Mais uma pequena história de Gabu retida na mente deste vosso velho camarada que lá vai fazendo das tripas coração visando, estritamente, o relatar de factos que ainda me enchem por completo a alma.


Um abraço, camaradas 
José Saúde
Fur Mil Op Esp/RANGER da CCS do BART 6523

Mini-guião de colecção particular: © Carlos Coutinho (2011). Direitos reservados.
___________

Nota de M.R.: 

Vd. último poste desta série em:

3 comentários:

Tabanca Grande Luís Graça disse...

Já tinhamos a "água de Lisboa", não podia faltar a "água do Geba"...

Zé Saúde, sem pôr a causa a "honra dos nossos quarteleiros", nem muito menos dos nossos superiores hierárquicos que mandavam nos quarteleiros, fizestes bem em recordar este episódio... É certo que não se pode "generalizar", ms esta prática (fraudulenta) era corrente na tropa e na guerra... Tínhamos muitos "taberneiros", nesse tempo...

Alguns camaradas nossos "lá se governaram", é para isso que também servem as guerras... Para mais nesse tempo... Como dizia Tomás Moore, "todo o poder corrompe, o poder absoluto corrompe absolutamente"...

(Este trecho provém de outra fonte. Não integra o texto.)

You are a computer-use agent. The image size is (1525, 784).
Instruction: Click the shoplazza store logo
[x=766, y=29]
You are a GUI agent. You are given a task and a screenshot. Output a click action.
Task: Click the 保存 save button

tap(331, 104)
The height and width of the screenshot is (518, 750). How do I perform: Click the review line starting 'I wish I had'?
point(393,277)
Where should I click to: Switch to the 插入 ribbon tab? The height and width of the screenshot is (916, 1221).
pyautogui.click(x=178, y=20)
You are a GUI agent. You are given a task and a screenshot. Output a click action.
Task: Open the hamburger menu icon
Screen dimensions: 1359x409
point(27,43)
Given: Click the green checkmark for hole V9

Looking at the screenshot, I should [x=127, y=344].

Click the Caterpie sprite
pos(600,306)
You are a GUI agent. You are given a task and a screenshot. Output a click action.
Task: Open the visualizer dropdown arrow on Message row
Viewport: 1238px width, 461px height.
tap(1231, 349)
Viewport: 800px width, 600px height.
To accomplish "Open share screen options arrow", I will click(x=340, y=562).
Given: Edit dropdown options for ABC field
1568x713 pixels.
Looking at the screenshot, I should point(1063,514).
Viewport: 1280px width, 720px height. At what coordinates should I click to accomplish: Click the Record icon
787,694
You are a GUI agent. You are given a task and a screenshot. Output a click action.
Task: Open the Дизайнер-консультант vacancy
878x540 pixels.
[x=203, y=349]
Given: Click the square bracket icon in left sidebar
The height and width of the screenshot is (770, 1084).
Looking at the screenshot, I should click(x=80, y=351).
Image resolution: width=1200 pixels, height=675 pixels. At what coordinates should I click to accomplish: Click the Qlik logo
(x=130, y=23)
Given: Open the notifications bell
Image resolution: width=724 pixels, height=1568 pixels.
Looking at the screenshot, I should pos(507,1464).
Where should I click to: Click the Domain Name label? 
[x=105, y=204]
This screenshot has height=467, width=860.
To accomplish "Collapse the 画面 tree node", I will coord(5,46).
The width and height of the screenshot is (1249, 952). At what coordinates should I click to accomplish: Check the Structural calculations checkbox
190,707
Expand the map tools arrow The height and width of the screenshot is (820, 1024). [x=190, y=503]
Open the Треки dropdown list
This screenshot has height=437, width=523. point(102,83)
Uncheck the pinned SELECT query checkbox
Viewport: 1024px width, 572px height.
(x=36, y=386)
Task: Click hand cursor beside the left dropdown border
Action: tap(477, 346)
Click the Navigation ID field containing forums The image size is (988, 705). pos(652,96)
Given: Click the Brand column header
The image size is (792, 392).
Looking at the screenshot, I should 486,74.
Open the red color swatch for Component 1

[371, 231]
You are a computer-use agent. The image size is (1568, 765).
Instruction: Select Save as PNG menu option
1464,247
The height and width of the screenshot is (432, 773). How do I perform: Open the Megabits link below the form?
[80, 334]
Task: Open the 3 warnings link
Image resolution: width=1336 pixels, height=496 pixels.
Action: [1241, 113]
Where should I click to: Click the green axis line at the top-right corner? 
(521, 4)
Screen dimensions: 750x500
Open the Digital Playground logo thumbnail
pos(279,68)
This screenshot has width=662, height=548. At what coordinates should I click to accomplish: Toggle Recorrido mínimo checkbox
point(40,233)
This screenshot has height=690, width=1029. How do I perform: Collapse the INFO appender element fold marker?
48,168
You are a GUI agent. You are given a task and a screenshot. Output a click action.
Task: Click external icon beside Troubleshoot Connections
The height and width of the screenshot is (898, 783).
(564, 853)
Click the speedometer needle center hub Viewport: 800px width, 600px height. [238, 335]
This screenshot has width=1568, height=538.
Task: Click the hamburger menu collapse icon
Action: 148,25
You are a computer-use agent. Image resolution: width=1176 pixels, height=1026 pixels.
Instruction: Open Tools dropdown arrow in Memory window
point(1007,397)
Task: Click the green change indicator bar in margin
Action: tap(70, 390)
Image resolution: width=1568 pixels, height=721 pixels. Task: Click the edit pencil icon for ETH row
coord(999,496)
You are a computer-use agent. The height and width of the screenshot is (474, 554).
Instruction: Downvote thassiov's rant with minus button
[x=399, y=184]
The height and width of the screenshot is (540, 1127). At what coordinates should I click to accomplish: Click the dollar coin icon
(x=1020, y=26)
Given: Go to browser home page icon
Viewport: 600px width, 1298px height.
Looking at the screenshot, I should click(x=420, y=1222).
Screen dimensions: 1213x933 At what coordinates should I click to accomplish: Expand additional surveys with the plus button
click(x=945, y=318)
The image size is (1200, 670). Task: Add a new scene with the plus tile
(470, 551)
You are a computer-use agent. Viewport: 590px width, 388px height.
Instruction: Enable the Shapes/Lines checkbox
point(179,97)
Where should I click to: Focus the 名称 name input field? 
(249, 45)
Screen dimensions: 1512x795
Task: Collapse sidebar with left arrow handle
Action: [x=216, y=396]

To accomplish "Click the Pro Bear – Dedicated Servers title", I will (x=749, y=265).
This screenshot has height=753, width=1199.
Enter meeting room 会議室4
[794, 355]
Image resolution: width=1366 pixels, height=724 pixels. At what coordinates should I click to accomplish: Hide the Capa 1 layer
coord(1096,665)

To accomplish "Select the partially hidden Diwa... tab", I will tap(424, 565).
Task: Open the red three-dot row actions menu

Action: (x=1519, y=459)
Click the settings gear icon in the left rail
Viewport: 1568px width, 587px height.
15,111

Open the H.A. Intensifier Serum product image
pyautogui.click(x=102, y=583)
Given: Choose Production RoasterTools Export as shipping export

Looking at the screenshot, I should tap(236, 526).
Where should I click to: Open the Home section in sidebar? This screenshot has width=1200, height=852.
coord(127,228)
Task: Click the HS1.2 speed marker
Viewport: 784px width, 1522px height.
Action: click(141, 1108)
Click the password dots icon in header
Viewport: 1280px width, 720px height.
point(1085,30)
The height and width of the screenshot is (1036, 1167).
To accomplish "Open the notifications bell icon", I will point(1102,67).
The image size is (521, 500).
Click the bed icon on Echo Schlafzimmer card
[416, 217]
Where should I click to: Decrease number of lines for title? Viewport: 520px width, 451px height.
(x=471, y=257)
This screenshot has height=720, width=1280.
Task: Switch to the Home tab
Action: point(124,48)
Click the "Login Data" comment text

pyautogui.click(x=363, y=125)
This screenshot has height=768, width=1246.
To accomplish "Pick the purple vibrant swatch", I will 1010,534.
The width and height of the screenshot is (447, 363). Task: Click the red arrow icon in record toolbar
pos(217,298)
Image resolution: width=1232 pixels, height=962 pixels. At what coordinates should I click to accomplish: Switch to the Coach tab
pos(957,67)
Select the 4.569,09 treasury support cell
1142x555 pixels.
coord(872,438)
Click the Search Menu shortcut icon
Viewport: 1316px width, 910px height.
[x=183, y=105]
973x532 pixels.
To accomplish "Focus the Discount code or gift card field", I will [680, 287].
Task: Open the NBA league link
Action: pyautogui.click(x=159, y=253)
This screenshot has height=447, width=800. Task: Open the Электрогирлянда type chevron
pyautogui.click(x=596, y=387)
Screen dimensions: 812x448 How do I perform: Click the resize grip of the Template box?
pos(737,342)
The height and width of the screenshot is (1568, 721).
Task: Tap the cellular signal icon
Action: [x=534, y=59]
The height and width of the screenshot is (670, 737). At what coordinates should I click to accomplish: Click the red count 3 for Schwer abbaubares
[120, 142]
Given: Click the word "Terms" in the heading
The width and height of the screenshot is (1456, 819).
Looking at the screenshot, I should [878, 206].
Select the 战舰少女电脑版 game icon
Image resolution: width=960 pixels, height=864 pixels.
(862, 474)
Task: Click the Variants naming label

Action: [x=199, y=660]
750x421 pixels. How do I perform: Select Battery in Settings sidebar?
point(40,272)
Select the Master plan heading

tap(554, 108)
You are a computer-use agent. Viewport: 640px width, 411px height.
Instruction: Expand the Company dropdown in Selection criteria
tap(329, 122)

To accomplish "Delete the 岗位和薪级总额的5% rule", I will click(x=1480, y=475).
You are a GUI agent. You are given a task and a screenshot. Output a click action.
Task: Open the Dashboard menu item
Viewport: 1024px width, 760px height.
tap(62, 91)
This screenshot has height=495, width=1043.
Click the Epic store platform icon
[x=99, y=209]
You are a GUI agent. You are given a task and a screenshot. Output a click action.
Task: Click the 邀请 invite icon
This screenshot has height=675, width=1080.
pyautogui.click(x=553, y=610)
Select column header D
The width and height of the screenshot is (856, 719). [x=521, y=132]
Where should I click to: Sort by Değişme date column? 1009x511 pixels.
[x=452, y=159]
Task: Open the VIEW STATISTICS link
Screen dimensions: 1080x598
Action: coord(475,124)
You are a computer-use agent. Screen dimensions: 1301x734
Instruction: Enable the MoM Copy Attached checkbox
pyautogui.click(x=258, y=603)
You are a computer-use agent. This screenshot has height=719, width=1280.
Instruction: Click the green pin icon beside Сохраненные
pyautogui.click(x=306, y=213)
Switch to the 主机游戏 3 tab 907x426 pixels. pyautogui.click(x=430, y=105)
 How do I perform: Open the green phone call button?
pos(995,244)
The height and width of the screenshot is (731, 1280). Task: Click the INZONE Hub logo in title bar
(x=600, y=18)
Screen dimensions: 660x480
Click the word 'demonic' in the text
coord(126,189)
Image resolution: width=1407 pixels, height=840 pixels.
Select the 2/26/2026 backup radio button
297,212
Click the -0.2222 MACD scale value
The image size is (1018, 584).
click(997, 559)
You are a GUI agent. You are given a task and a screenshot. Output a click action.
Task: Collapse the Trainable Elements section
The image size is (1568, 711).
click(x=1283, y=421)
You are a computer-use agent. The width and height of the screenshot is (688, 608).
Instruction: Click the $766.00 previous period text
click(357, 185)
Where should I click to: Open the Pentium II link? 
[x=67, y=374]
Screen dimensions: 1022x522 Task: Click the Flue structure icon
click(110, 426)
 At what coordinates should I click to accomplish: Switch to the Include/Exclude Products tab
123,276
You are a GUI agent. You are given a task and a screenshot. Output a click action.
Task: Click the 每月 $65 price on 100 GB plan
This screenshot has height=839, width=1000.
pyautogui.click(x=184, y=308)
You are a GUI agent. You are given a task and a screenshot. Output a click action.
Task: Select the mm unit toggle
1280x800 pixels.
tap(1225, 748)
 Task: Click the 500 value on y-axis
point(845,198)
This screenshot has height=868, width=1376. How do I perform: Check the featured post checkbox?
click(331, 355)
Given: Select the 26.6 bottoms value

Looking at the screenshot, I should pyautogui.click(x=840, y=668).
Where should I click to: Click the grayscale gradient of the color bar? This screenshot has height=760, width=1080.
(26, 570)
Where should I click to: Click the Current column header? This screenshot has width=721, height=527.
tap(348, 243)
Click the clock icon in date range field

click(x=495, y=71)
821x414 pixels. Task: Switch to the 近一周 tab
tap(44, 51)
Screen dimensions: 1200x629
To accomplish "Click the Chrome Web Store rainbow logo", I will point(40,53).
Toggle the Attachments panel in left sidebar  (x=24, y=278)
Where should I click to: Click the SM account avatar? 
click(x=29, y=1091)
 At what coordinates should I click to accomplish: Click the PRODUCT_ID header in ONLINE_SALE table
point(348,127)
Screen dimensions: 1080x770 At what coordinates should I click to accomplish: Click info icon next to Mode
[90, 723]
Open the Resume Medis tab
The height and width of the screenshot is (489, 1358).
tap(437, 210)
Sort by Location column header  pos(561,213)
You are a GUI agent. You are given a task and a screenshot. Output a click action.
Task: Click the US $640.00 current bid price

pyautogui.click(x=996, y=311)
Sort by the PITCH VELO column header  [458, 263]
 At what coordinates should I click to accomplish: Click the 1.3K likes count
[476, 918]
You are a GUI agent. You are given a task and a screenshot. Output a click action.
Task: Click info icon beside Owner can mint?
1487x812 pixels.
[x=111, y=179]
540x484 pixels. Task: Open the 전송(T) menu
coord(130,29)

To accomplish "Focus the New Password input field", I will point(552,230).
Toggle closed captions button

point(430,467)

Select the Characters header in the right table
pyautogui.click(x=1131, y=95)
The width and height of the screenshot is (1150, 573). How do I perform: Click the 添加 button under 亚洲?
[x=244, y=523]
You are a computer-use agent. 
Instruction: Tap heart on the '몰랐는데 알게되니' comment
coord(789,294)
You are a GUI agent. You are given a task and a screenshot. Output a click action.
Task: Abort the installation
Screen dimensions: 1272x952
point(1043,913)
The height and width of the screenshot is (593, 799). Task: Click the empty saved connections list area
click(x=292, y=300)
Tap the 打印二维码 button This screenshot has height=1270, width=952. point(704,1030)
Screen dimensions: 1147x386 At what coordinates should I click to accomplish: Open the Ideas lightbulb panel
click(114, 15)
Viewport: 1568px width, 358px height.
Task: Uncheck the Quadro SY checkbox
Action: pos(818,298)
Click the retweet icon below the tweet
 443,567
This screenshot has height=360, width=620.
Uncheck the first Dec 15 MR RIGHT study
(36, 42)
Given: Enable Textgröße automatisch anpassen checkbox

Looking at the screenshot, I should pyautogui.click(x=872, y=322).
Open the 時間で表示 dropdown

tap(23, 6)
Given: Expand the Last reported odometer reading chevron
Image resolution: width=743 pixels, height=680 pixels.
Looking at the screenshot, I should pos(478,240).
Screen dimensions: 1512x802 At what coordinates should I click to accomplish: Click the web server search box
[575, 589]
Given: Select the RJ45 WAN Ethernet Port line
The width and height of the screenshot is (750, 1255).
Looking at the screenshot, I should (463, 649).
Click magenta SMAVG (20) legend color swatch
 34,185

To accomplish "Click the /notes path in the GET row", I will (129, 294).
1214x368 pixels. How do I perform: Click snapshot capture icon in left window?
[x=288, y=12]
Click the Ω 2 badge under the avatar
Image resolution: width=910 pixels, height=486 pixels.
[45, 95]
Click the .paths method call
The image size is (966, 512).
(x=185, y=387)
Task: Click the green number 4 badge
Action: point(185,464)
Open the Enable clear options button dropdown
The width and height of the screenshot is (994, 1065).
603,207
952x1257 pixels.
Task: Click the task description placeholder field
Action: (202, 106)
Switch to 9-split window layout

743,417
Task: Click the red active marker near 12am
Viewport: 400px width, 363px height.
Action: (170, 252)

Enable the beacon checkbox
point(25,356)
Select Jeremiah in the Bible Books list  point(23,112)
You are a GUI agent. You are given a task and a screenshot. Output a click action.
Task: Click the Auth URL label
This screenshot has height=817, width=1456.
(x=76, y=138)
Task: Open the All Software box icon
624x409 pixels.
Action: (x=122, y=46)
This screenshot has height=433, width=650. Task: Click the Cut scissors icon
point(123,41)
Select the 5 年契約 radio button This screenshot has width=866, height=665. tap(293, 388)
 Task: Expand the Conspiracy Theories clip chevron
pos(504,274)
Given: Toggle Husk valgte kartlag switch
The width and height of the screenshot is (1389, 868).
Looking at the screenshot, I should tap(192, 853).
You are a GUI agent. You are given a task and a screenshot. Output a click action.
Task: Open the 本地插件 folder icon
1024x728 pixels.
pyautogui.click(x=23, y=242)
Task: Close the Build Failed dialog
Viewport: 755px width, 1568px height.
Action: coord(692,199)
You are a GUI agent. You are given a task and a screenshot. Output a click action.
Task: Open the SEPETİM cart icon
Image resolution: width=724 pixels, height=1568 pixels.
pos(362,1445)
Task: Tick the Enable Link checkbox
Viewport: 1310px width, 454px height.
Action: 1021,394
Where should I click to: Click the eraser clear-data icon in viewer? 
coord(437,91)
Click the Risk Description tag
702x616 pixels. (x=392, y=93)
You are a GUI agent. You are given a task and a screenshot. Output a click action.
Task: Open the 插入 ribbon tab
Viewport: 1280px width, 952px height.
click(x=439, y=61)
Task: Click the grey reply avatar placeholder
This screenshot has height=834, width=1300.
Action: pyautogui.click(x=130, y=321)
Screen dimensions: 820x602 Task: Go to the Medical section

Havia muita "impunidade", muita "tolerância" para a corrupção militar... O que era importante, era salvar as aparências e enganar o Zé Povinho...

Valdemar Silva disse...

Zé Saúde
Interessante texto.
Mas, faz confusão esta a mistura de água no vinho ser um negócio.
Nos taberneiros normais era notório: pagavam 50 litros do Cartaxo e vendiam/rendia 70 litros.
Neste caso do 'marteleiro' da tropa seria: o vagomestre encomendava 50 litros à Manutenção e servia 70 litros à rapaziada. Como seria arranjado o lucro da 'martelada'? A não ser que pedisse 50 pesos ao Comando e só gastasse 30 pesos na compra no civil. O que não seria o caso, em Nova Lamego não havia fornecedores de civis de tintol.
E vá lá que havia a Fonte do Cabo, se não seria uma 'pomada' purgante.
Ab. e saúde da boa
Valdemar Queiroz

Pedro Neves disse...

Amigo e camarada José Saúde.
Penso que os quarteleiros e afins, teriam uma "especialização", antes de partirem para o mato. Na minha C. Caç. os selos eram vendidos a 3 pesos e não a 2,50 e a cerveja era vendida mais cara. Estes aumentos eram praticados apenas aos soldados e cabos. Os graduados pagavam menos, apesar de ganharem muito mais. Daí os graduados, com exceção do furriel enfermeiro (que não alinhou( e de um Alferes e um outro Furriel, que estavam os dois de férias, participámos do Capitão e do 1º sargento. De nada valeu, todos os graduado da C.Caç 4745, foram punidos, exceto os 3 atrás mencionados, pelas razões descritas. A guerra para alguns foi uma mina.
Um Grande Abraço, de Ranger para Ranger, com as comissões na Guiné.